GOAL:
Update the data from the line containing "This screenshot has height=450, width=600." through the line containing "will click(1272, 650)." by replacing "Recall" with "Refresh" and leaving everything else unchanged. Give back only those lines.
[BEGIN SOURCE DATA]
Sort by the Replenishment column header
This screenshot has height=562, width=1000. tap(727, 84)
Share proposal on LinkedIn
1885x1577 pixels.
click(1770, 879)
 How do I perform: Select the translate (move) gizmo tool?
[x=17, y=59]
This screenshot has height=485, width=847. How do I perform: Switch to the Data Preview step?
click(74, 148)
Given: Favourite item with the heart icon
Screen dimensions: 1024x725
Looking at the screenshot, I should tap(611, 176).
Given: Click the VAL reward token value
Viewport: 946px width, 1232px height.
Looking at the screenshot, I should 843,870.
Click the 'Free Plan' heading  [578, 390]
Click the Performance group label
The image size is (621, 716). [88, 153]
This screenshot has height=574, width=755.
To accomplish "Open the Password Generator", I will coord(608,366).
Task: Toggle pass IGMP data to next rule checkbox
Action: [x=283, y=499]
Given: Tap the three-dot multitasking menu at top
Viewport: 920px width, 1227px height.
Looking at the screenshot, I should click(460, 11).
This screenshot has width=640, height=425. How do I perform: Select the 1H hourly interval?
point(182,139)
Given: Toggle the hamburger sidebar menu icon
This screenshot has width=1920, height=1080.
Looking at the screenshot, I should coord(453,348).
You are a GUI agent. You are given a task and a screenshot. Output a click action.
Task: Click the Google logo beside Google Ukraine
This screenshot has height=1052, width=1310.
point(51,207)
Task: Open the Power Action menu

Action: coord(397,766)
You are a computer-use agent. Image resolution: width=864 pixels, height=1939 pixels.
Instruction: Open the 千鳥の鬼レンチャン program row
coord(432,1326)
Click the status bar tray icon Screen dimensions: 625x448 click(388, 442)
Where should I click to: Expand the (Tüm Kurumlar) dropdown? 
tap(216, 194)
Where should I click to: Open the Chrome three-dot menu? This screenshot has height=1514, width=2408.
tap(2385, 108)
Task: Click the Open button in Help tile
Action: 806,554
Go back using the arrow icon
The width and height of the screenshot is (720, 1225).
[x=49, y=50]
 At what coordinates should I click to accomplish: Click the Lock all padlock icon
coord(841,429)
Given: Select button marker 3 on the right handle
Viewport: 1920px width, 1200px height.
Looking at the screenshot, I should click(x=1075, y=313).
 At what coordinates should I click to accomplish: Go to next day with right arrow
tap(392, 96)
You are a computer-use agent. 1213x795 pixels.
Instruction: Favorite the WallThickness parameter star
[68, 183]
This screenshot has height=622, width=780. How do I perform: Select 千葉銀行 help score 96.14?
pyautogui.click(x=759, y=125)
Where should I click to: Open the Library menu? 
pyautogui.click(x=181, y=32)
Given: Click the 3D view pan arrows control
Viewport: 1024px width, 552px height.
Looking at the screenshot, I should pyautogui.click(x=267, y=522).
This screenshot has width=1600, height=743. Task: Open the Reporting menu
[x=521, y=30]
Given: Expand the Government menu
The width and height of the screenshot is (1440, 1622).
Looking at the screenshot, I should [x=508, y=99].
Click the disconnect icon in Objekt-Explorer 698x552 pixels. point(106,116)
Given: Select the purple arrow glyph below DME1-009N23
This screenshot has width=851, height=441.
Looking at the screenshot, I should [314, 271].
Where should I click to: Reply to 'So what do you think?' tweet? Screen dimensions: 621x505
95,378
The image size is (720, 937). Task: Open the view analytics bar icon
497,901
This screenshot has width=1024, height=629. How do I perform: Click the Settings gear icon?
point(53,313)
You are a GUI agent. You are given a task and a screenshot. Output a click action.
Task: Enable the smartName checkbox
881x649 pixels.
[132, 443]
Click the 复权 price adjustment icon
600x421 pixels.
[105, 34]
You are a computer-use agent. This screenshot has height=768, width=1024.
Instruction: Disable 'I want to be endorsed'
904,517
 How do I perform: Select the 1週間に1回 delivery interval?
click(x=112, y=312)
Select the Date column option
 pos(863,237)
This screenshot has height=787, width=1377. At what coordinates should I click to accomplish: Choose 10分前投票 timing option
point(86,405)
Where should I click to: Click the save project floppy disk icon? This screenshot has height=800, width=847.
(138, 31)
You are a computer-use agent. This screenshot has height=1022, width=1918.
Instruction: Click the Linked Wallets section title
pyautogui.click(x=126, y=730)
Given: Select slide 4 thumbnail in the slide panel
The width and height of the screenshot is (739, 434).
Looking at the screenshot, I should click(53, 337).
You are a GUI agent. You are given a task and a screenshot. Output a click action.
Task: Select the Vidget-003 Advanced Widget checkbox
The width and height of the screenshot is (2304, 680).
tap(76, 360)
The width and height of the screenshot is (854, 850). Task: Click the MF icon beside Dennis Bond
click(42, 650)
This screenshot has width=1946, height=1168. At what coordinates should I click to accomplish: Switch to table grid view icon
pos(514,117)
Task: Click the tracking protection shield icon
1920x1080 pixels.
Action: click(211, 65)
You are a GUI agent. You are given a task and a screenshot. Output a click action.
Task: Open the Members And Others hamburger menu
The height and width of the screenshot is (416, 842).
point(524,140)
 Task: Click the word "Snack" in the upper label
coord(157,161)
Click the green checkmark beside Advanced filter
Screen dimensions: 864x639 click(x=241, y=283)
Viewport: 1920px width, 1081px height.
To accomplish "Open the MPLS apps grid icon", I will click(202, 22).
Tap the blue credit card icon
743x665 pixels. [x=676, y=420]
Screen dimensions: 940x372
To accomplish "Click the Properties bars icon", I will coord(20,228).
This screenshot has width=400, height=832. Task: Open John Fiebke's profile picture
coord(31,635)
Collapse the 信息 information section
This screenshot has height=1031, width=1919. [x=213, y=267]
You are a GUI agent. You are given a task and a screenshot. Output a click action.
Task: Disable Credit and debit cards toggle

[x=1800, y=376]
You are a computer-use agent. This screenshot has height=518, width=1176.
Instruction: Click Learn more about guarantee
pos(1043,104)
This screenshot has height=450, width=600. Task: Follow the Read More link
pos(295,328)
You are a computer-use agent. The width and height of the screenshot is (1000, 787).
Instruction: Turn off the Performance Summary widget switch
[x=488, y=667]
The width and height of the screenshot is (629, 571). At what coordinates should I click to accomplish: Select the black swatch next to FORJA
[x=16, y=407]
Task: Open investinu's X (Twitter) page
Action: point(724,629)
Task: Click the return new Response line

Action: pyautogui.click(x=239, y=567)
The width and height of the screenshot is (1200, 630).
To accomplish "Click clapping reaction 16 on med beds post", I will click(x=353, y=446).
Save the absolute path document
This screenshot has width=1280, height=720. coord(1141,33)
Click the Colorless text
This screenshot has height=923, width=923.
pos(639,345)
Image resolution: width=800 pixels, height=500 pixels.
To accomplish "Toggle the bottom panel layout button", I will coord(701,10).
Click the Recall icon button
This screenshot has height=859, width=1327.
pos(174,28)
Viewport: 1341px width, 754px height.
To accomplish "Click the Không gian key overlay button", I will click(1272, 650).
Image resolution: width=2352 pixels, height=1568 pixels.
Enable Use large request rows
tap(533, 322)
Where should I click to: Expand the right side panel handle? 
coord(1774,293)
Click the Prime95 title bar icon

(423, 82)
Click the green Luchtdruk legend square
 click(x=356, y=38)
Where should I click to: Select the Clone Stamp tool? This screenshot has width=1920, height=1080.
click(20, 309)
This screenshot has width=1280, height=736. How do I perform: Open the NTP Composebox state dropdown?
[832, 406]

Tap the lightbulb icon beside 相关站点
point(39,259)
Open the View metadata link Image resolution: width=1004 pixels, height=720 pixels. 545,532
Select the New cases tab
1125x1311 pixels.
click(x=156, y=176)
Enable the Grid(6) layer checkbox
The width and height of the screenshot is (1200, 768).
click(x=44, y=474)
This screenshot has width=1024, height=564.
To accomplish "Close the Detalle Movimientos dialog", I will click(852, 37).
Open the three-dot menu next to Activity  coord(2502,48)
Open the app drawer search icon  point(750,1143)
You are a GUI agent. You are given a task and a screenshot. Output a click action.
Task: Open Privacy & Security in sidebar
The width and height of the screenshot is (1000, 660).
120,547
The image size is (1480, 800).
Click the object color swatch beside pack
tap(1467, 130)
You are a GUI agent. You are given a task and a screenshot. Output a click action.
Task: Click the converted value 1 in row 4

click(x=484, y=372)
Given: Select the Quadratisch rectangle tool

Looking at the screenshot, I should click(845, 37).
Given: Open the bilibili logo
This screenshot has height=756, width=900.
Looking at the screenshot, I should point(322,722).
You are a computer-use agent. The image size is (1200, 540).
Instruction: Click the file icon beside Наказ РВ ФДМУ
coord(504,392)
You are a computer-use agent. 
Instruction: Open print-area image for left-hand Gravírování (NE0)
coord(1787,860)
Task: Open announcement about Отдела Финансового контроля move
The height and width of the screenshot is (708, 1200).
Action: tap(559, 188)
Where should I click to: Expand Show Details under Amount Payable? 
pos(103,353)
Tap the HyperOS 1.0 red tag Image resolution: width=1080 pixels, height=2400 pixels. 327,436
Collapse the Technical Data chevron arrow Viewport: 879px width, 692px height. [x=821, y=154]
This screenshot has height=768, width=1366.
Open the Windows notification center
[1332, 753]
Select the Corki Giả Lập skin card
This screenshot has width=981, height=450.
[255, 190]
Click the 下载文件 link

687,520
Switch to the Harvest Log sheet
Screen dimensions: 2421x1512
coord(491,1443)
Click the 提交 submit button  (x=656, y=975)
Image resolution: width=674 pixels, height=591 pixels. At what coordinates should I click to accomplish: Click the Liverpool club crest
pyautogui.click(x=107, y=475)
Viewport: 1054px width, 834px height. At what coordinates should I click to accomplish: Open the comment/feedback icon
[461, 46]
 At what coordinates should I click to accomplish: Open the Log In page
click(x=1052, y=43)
[END SOURCE DATA]
FINISHED ANSWER:
This screenshot has height=450, width=600. Task: Follow the Read More link
pos(295,328)
You are a computer-use agent. The width and height of the screenshot is (1000, 787).
Instruction: Turn off the Performance Summary widget switch
[x=488, y=667]
The width and height of the screenshot is (629, 571). At what coordinates should I click to accomplish: Select the black swatch next to FORJA
[x=16, y=407]
Task: Open investinu's X (Twitter) page
Action: point(724,629)
Task: Click the return new Response line

Action: pyautogui.click(x=239, y=567)
The width and height of the screenshot is (1200, 630).
To accomplish "Click clapping reaction 16 on med beds post", I will click(x=353, y=446).
Save the absolute path document
This screenshot has width=1280, height=720. coord(1141,33)
Click the Colorless text
This screenshot has height=923, width=923.
pos(639,345)
Image resolution: width=800 pixels, height=500 pixels.
To accomplish "Toggle the bottom panel layout button", I will coord(701,10).
Click the Refresh icon button
This screenshot has height=859, width=1327.
pos(174,28)
Viewport: 1341px width, 754px height.
To accomplish "Click the Không gian key overlay button", I will click(1272, 650).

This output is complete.